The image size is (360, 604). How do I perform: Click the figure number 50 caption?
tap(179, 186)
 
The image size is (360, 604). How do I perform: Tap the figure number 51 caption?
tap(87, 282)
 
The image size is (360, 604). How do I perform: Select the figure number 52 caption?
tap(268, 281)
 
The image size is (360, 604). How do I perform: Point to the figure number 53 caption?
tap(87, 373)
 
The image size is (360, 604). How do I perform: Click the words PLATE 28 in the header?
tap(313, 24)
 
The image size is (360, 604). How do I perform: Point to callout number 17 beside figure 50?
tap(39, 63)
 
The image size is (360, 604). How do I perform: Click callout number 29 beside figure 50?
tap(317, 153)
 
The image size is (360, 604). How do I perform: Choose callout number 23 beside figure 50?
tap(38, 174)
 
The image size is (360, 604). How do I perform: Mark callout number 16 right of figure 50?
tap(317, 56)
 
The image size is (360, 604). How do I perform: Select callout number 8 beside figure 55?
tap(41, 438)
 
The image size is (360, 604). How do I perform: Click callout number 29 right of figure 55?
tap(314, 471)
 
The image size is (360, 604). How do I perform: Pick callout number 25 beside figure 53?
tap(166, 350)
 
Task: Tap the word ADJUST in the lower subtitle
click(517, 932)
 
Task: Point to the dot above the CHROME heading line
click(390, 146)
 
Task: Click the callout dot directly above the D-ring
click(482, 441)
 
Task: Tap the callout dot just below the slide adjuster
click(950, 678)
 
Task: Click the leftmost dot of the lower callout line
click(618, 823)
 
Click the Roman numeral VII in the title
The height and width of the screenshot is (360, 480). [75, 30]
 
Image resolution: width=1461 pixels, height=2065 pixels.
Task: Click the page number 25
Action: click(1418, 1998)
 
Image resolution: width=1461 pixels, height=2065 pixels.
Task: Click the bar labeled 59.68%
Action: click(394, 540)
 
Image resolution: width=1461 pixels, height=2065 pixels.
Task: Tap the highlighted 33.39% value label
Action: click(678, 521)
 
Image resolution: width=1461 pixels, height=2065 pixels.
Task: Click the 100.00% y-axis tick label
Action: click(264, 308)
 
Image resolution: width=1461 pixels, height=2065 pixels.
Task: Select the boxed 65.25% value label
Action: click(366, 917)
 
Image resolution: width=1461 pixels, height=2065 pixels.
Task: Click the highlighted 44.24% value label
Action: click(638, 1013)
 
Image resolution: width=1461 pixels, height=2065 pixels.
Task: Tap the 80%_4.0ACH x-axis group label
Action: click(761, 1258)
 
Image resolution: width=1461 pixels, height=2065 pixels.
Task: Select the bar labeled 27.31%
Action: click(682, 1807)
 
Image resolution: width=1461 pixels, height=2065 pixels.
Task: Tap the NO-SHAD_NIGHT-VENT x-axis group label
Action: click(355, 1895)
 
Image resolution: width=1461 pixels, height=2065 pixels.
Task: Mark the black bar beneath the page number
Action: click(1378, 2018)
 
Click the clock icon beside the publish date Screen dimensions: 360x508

-------------------------

# [INSTRUCTIONS TO FOLLOW]
Update the items above by replacing every "callout number" with "marker number" and leaving everything else unchanged.

# [SOLUTION]
The image size is (360, 604). How do I perform: Click the figure number 50 caption?
tap(179, 186)
 
The image size is (360, 604). How do I perform: Tap the figure number 51 caption?
tap(87, 282)
 
The image size is (360, 604). How do I perform: Select the figure number 52 caption?
tap(268, 281)
 
The image size is (360, 604). How do I perform: Point to the figure number 53 caption?
tap(87, 373)
 
The image size is (360, 604). How do I perform: Click the words PLATE 28 in the header?
tap(313, 24)
 
The image size is (360, 604). How do I perform: Point to marker number 17 beside figure 50?
tap(39, 63)
 
The image size is (360, 604). How do I perform: Click marker number 29 beside figure 50?
tap(317, 153)
 
The image size is (360, 604). How do I perform: Choose marker number 23 beside figure 50?
tap(38, 174)
 
The image size is (360, 604). How do I perform: Mark marker number 16 right of figure 50?
tap(317, 56)
 
The image size is (360, 604). How do I perform: Select marker number 8 beside figure 55?
tap(41, 438)
 
The image size is (360, 604). How do I perform: Click marker number 29 right of figure 55?
tap(314, 471)
 
The image size is (360, 604). How do I perform: Pick marker number 25 beside figure 53?
tap(166, 350)
 
Task: Tap the word ADJUST in the lower subtitle
click(517, 932)
 
Task: Point to the dot above the CHROME heading line
click(390, 146)
 
Task: Click the callout dot directly above the D-ring
click(482, 441)
 
Task: Tap the callout dot just below the slide adjuster
click(950, 678)
 
Task: Click the leftmost dot of the lower callout line
click(618, 823)
 
Click the Roman numeral VII in the title
The height and width of the screenshot is (360, 480). [75, 30]
 
Image resolution: width=1461 pixels, height=2065 pixels.
Task: Click the page number 25
Action: click(1418, 1998)
 
Image resolution: width=1461 pixels, height=2065 pixels.
Task: Click the bar labeled 59.68%
Action: click(394, 540)
 
Image resolution: width=1461 pixels, height=2065 pixels.
Task: Tap the highlighted 33.39% value label
Action: click(678, 521)
 
Image resolution: width=1461 pixels, height=2065 pixels.
Task: Click the 100.00% y-axis tick label
Action: click(264, 308)
 
Image resolution: width=1461 pixels, height=2065 pixels.
Task: Select the boxed 65.25% value label
Action: click(366, 917)
 
Image resolution: width=1461 pixels, height=2065 pixels.
Task: Click the highlighted 44.24% value label
Action: click(638, 1013)
 
Image resolution: width=1461 pixels, height=2065 pixels.
Task: Tap the 80%_4.0ACH x-axis group label
Action: click(761, 1258)
 
Image resolution: width=1461 pixels, height=2065 pixels.
Task: Select the bar labeled 27.31%
Action: click(682, 1807)
 
Image resolution: width=1461 pixels, height=2065 pixels.
Task: Tap the NO-SHAD_NIGHT-VENT x-axis group label
Action: click(355, 1895)
 
Image resolution: width=1461 pixels, height=2065 pixels.
Task: Mark the black bar beneath the page number
Action: click(1378, 2018)
 
Click the clock icon beside the publish date Screen dimensions: 360x508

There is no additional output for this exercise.